_Exercise goal_
Nothing but an exact copy of the listing should appear in the response.

_Input records_
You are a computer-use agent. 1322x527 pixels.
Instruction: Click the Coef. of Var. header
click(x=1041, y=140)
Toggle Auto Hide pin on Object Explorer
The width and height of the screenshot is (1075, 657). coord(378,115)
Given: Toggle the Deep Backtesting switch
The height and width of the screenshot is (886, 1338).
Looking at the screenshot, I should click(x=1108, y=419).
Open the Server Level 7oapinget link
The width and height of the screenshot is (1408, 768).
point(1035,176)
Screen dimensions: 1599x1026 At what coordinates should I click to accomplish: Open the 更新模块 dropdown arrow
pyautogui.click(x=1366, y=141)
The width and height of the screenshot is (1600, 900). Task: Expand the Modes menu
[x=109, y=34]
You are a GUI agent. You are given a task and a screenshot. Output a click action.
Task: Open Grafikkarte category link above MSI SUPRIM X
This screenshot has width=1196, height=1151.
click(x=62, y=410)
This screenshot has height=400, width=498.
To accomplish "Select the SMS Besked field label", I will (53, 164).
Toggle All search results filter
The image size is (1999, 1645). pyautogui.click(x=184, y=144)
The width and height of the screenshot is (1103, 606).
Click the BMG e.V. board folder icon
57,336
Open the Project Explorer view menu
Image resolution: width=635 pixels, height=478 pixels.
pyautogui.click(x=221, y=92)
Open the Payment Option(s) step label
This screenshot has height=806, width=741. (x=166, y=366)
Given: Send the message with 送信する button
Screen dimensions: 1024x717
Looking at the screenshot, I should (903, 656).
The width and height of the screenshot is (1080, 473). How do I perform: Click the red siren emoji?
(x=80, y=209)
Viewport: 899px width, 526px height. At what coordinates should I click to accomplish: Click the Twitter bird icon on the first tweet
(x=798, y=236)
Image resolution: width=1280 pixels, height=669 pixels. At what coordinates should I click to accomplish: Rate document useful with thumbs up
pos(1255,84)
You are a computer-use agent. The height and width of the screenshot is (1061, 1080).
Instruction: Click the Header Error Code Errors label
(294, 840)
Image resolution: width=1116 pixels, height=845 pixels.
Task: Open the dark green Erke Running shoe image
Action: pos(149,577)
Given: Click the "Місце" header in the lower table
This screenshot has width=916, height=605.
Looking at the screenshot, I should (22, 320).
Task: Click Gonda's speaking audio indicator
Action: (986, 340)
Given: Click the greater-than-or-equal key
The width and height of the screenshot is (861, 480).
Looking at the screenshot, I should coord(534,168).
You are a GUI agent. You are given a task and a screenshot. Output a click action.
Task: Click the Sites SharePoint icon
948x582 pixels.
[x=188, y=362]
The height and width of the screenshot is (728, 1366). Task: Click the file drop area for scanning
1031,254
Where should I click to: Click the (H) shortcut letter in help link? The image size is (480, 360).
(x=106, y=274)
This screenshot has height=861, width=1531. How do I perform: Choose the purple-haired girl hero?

_Finished exercise_
You are a computer-use agent. 1322x527 pixels.
Instruction: Click the Coef. of Var. header
click(x=1041, y=140)
Toggle Auto Hide pin on Object Explorer
The width and height of the screenshot is (1075, 657). coord(378,115)
Given: Toggle the Deep Backtesting switch
The height and width of the screenshot is (886, 1338).
Looking at the screenshot, I should click(x=1108, y=419).
Open the Server Level 7oapinget link
The width and height of the screenshot is (1408, 768).
point(1035,176)
Screen dimensions: 1599x1026 At what coordinates should I click to accomplish: Open the 更新模块 dropdown arrow
pyautogui.click(x=1366, y=141)
The width and height of the screenshot is (1600, 900). Task: Expand the Modes menu
[x=109, y=34]
You are a GUI agent. You are given a task and a screenshot. Output a click action.
Task: Open Grafikkarte category link above MSI SUPRIM X
This screenshot has width=1196, height=1151.
click(x=62, y=410)
This screenshot has height=400, width=498.
To accomplish "Select the SMS Besked field label", I will (53, 164).
Toggle All search results filter
The image size is (1999, 1645). pyautogui.click(x=184, y=144)
The width and height of the screenshot is (1103, 606).
Click the BMG e.V. board folder icon
57,336
Open the Project Explorer view menu
Image resolution: width=635 pixels, height=478 pixels.
pyautogui.click(x=221, y=92)
Open the Payment Option(s) step label
This screenshot has height=806, width=741. (x=166, y=366)
Given: Send the message with 送信する button
Screen dimensions: 1024x717
Looking at the screenshot, I should (903, 656).
The width and height of the screenshot is (1080, 473). How do I perform: Click the red siren emoji?
(x=80, y=209)
Viewport: 899px width, 526px height. At what coordinates should I click to accomplish: Click the Twitter bird icon on the first tweet
(x=798, y=236)
Image resolution: width=1280 pixels, height=669 pixels. At what coordinates should I click to accomplish: Rate document useful with thumbs up
pos(1255,84)
You are a computer-use agent. The height and width of the screenshot is (1061, 1080).
Instruction: Click the Header Error Code Errors label
(294, 840)
Image resolution: width=1116 pixels, height=845 pixels.
Task: Open the dark green Erke Running shoe image
Action: pos(149,577)
Given: Click the "Місце" header in the lower table
This screenshot has width=916, height=605.
Looking at the screenshot, I should (22, 320).
Task: Click Gonda's speaking audio indicator
Action: (986, 340)
Given: Click the greater-than-or-equal key
The width and height of the screenshot is (861, 480).
Looking at the screenshot, I should coord(534,168).
You are a GUI agent. You are given a task and a screenshot. Output a click action.
Task: Click the Sites SharePoint icon
948x582 pixels.
[x=188, y=362]
The height and width of the screenshot is (728, 1366). Task: Click the file drop area for scanning
1031,254
Where should I click to: Click the (H) shortcut letter in help link? The image size is (480, 360).
(x=106, y=274)
This screenshot has height=861, width=1531. How do I perform: Choose the purple-haired girl hero?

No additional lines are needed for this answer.